- Source text:
More moms to get jewelry this year

Cards and flowers will top holiday sales for Mother's Day as usual, according to retail trade associations, but the growth category this year is jewelry.

Jewelry is now expected to account for about 21% of gift sales, up from 16% last year.

And the hottest items in jewelers' cases have been charms, accounting for about 8% of all jewelry sold.

Charm bracelets, which tie together current fashion with the tradition and sentiment that have been retail trends since last fall, can be found everywhere, from high-end jewelers, such as Tiffany, to mass-market retailers in malls.

"People are forgoing the frivolous and disposable in favor of the precious and eternal" for the first Mother's Day after the terrorist attacks, says Elizabeth Florence, executive director of the Jewelry Information Center.

"Jewelry is a gift which is an emotional salve," says Ken Gassman, an analyst with the Jewelry Industry Research Institute.

Charms come in all shapes and materials -- some are simple silver or gold, others are encrusted with gemstones, embossed or even glazed with photo images. Charms can cost as little as $15 and can exceed $1,500. The bracelets, sold separately, mostly range from $80 to $800.

Part of the appeal of charm bracelets for a mom is that they start conversations, with each ornament telling a story, writer Kathleen Oldford says. She details generations of stories in her new book My Mother's Charms.

"You get an idea about a person, depending on what's on the bracelet. It can tell you their passions and what their lives were about," she says.

Oldford advises collectors to log who gave them the charm and why to keep the stories alive, including tragedies such as Sept. 11. "It should be something that remembers a person for who they were or to say thank you," she says, "so a firefighter's helmet, police officer's cap or American flag."

- Jobs:
[1] In the Mother's Day jewelry article, what share of all jewelry sold do charms account for?
[2] Sum up the Mother's Day jewelry article in two sentences.
[3] Carry on the Mother's Day jewelry article from its last sentence.

- Extracted information:
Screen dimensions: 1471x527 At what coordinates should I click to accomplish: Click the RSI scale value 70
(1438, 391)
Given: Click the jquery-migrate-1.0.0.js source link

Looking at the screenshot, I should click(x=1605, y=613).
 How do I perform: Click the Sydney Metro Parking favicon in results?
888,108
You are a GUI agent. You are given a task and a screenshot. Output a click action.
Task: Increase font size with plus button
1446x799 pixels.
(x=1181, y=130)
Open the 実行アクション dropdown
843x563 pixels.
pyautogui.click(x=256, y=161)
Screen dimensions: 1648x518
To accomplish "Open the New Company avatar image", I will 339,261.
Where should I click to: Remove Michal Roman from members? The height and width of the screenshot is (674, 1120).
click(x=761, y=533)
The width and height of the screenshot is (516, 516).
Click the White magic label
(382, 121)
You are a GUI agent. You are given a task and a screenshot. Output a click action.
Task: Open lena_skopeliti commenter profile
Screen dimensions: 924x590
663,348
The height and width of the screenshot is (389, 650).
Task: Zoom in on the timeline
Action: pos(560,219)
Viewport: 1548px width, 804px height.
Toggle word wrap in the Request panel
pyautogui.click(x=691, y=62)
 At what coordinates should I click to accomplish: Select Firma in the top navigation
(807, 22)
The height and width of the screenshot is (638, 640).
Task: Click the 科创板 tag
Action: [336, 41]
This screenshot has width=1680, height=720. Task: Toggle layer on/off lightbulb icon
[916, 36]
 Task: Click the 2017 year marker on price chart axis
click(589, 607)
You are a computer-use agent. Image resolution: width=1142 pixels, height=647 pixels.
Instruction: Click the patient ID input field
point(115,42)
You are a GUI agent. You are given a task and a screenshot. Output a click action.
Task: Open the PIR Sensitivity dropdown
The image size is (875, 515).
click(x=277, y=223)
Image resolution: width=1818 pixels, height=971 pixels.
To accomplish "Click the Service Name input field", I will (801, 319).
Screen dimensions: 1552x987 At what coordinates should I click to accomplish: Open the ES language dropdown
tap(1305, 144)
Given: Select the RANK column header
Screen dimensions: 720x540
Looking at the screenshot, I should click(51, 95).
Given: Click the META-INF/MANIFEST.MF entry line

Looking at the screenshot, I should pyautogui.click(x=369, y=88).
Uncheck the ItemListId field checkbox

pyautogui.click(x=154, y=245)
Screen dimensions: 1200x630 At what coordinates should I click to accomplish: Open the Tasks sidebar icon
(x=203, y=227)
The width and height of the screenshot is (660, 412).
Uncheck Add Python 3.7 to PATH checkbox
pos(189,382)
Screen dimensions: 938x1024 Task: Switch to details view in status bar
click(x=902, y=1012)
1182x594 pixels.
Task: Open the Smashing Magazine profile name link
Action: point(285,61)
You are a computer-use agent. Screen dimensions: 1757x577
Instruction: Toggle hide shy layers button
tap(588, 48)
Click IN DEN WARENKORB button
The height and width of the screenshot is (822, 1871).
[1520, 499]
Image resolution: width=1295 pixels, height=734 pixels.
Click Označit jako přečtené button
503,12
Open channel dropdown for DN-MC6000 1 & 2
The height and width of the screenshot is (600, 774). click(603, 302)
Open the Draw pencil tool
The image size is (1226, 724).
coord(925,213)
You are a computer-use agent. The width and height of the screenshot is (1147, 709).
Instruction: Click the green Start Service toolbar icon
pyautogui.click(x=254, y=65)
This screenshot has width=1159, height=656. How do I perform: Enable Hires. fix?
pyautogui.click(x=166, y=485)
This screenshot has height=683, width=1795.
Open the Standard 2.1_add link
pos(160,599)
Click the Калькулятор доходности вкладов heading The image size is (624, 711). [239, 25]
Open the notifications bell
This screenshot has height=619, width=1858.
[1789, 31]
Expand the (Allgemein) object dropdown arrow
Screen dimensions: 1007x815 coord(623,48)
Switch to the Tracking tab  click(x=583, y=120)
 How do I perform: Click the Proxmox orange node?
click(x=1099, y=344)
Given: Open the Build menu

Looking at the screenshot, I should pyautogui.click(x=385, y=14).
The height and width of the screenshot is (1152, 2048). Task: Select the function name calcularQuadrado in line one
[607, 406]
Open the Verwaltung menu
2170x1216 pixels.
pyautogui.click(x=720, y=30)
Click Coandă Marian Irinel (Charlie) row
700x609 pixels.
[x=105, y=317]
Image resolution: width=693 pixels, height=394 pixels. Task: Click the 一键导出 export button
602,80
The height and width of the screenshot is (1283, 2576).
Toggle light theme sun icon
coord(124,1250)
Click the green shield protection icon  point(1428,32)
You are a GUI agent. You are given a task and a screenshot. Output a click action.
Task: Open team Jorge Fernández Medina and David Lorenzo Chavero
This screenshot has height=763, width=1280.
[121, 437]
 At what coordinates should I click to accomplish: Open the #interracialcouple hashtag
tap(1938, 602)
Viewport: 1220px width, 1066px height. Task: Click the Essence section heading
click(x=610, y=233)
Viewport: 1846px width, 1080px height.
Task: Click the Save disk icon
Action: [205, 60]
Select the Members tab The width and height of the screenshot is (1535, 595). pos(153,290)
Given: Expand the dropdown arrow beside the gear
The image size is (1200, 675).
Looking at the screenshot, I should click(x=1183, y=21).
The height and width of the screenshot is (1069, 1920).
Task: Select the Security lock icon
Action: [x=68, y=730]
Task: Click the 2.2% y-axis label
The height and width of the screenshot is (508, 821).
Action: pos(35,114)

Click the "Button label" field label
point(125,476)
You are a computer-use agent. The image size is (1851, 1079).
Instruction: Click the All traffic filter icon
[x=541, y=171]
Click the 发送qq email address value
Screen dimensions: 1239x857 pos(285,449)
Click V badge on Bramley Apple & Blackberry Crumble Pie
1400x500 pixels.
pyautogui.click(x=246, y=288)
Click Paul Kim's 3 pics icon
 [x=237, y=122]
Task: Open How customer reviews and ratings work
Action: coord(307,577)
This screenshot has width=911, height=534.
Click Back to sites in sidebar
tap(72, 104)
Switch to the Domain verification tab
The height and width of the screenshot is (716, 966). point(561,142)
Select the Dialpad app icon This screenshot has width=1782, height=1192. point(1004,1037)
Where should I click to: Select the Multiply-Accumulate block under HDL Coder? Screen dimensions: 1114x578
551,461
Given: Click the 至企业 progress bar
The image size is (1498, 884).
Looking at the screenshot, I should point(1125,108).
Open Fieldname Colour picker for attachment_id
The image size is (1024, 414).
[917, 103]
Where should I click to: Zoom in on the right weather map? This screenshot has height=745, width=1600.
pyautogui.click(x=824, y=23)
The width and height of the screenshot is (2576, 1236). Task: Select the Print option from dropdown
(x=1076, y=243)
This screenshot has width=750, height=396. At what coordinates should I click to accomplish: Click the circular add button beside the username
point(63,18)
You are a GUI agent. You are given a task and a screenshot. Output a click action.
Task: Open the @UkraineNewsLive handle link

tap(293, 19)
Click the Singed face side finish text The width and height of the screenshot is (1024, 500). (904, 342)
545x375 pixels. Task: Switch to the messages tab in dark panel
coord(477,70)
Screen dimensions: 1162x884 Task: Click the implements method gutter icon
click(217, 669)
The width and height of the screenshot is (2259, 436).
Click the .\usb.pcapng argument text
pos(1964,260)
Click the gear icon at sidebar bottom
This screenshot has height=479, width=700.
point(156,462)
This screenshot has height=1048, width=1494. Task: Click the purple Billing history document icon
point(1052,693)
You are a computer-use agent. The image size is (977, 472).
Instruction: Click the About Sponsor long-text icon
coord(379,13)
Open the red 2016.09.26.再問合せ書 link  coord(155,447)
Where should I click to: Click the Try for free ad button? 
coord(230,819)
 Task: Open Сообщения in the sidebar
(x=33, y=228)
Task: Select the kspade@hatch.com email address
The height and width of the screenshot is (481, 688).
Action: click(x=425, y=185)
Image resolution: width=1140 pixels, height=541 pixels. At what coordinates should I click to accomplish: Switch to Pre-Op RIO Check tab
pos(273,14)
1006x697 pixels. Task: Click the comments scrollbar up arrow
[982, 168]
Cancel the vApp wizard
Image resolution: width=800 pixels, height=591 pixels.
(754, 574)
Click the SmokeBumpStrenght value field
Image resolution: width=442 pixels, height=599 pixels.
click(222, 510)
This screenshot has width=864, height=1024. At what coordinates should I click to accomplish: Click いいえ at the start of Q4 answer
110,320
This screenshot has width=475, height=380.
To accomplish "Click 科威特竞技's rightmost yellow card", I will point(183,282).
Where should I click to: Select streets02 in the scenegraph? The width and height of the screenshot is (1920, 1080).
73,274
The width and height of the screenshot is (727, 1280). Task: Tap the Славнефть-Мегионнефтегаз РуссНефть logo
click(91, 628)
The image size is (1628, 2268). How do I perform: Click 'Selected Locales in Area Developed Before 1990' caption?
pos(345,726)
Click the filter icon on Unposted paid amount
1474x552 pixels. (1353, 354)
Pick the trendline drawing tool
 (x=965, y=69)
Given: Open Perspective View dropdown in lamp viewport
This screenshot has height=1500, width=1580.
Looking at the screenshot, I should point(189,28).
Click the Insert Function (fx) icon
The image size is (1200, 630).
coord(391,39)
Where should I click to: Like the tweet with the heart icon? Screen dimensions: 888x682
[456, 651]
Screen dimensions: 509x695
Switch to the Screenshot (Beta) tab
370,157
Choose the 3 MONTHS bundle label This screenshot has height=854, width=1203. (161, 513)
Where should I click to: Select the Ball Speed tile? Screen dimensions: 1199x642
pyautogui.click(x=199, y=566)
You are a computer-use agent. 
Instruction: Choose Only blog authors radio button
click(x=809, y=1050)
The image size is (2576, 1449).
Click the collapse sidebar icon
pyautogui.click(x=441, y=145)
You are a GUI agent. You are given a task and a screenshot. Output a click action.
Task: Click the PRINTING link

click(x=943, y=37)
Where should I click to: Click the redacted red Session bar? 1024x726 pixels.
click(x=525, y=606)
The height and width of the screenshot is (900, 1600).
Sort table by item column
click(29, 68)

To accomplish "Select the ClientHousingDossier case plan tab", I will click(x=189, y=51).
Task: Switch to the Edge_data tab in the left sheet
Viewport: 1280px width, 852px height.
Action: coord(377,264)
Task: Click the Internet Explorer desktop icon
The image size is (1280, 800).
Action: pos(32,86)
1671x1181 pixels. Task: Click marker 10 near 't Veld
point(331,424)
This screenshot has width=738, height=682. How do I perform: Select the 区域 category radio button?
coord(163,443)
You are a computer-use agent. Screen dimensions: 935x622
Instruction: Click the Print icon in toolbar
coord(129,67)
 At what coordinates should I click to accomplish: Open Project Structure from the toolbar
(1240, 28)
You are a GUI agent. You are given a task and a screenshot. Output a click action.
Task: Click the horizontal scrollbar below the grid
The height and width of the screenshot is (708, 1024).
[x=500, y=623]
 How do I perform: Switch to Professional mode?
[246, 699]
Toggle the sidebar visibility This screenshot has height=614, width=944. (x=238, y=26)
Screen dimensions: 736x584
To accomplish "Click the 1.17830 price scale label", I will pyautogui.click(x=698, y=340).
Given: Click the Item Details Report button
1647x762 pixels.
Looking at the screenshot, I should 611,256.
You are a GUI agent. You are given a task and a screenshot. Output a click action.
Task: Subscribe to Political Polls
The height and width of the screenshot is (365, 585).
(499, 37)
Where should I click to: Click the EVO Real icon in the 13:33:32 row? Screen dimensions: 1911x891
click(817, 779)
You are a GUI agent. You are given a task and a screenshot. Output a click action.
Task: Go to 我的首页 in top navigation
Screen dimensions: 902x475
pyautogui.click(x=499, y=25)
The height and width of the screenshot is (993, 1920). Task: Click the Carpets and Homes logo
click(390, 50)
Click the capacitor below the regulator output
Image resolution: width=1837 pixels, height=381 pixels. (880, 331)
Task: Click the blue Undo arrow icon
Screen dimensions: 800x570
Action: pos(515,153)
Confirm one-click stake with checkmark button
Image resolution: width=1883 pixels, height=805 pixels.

- Answers per task:
[1] About 8%.

[2] Jewelry is the growth category for Mother's Day gifts this year and is expected to make up about 21% of gift sales, up from 16% last year, with charms as the hottest items. Charm bracelets can be found everywhere from high-end jewelers to mall retailers, and writer Kathleen Oldford says each charm tells a story and advises collectors to log who gave each one and why.

[3]
John Desjardins, executive vice president of Marks Bros. Jewelers, which operates The Whitehall Co., says his charm business has had double-digit gains this year.

"The traditions of people, places and events lends to purchasing charm bracelets," he says. "They memorialize things."

They can also solve future gift decisions. They are a gift that one can keep on giving -- for any life event.

"We've seen a resurgence in any sentimental gift," Harriet Schreiner, executive vice president of merchandising for Sterling Jewelers, says of charm bracelets as well as lockets for photos, another piece of nostalgia. Sterling is a unit of London's Signet Group and also operates Kay Jewelers, JB Robinson and Shaw's Jewelers.

Consumer Mother's Day spending has increased as the day's observance has extended to female relatives, stepmothers and friends. That's one of the trends, along with jewelry buying, that is expected to drive household holiday spending this year to $97, a 56% increase from $62 spent last year, according to the National Retail Federation.

Men, who purchase jewelry for moms more than women do, are expected to boost their spending 49% to $118 vs. $79 a year ago.